Therapy dogs, like service dogs and emotional support animals, provide a service for humans that is restorative but while service dogs and emotional support animals focus their attention on one specific person, a therapy dog provides support to multiple people in many different situations. They not only visit schools, hospitals, and nursing homes, but they are often brought in to help calm victims and witnesses in traumatic situations such as natural disasters and shootings. Slovensky Cuvacs are typically calm dogs with a particular fondness for children who are known to be gentle and affectionate with those who are not a threat and are tolerant of even somewhat rough handling. These traits make them excellent candidates to be quality therapy dogs who may be best suited to specializing in comforting children in need. Training and certification to become a service dog can range from around fifty dollars to a few hundred dollars, depending on the amount of training that is required and what form that training takes.
Flock guardian dogs like the Slovensky Cuvac are particularly well-suited to the activity of camping. This breed of dog is typically protective and somewhat territorial, so they will alert you if someone enters the area of your campsite, but typically they are only aggressive when either they or their charges are actually threatened. They have thick, warm fur and while they can stand colder temperatures allowing them to sleep in the tent with you protects them from exposure to the elements, wildlife, and theft; they also offer additional warmth to the human occupants when they are permitted to sleep in the tent. When camping with your dog it is never a good idea to leave them alone either in the car, where lack of airflow combined with higher temperatures can quickly cause your companion to overheat, nor at the campsite, where unfriendly wildlife, diseased carcasses, or unexpected weather conditions could cause a problem.

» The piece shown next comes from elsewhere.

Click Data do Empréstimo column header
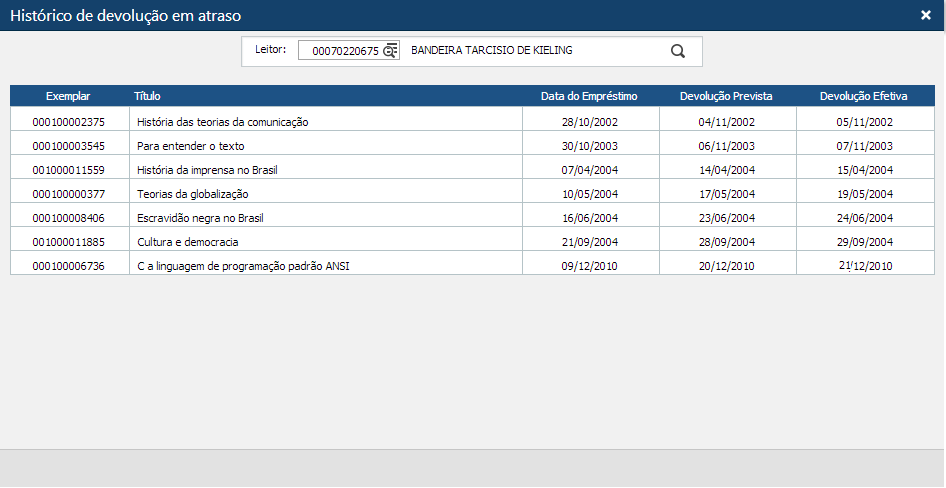 click(589, 96)
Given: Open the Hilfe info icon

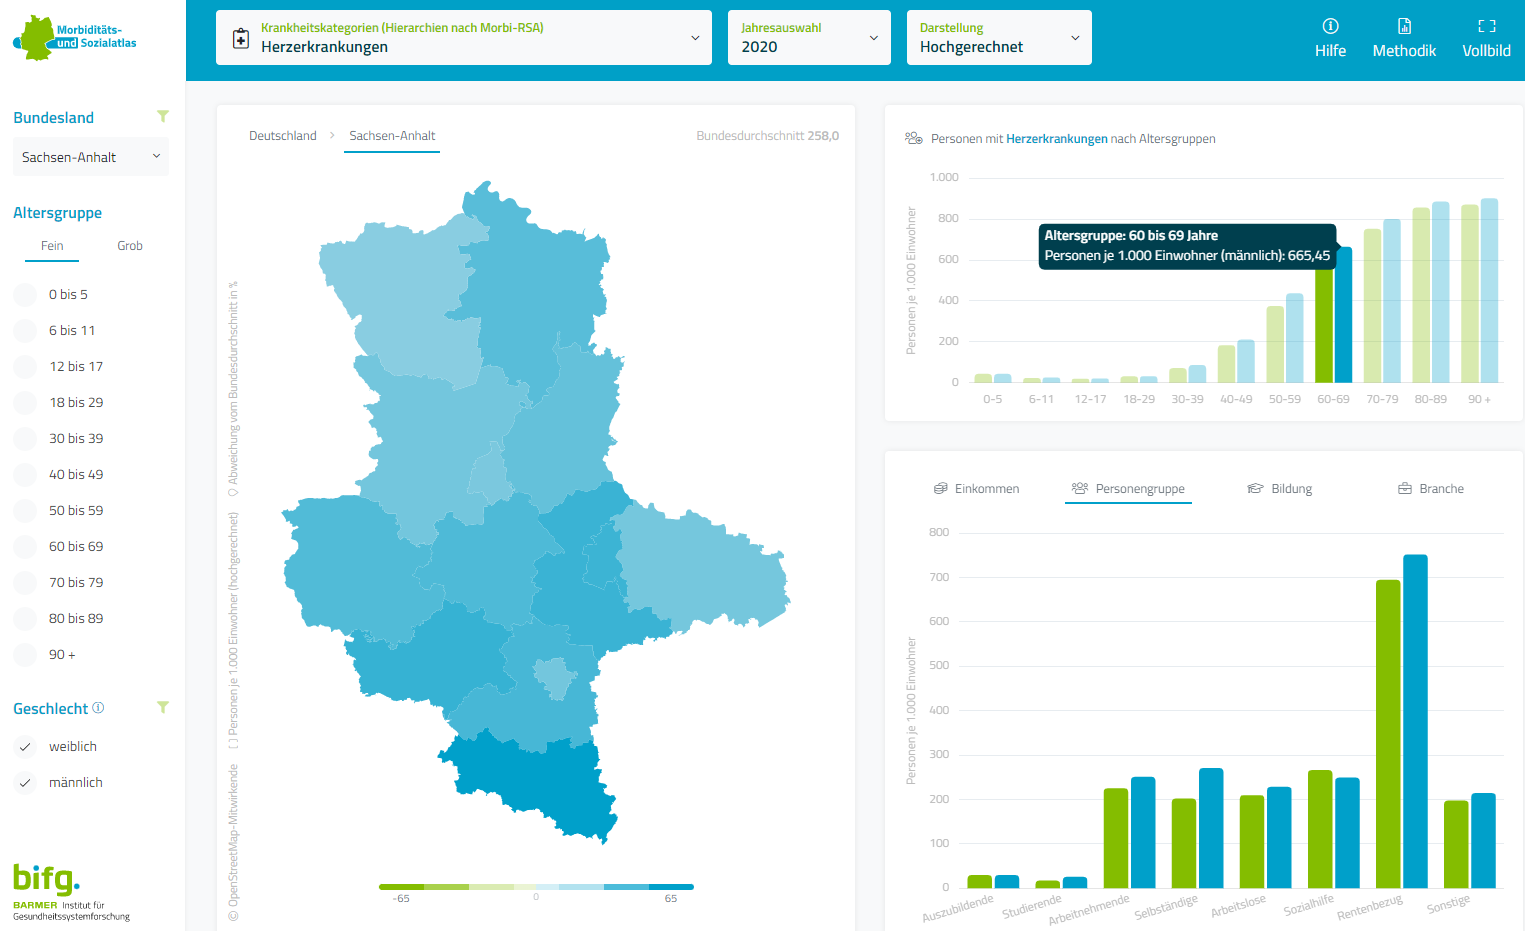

While Slovensky Cuvacs tend to be more tolerant of other dogs than many of the other herd guardian breeds, this tendency needs to be reinforced with consistent socialization. While dog parks can be a good way for your dog to interact, it is not as controlled of an environment as a pack walk generally is, and there are additional risks such as uncontrolled and poorly socialized dogs, and additional opportunities for the spread of germs. Walking together in a pack is actually a natural experience for most dogs, and although some dogs need time to adjust to the situation, it typically benefits most dogs, both mentally and physically. There are groups that meet up in most towns, and in many places, there are even groups specifically designed around dogs that are reactive or fearful. In many cases, these walks are headed by a professional in the dog training world or another person with extensive training or experience in reading canine body language in order to avoid squabbles and fights between the dogs. Although many of these groups are free to join, those that focus on socializing dogs with behavioral difficulties may charge a small fee.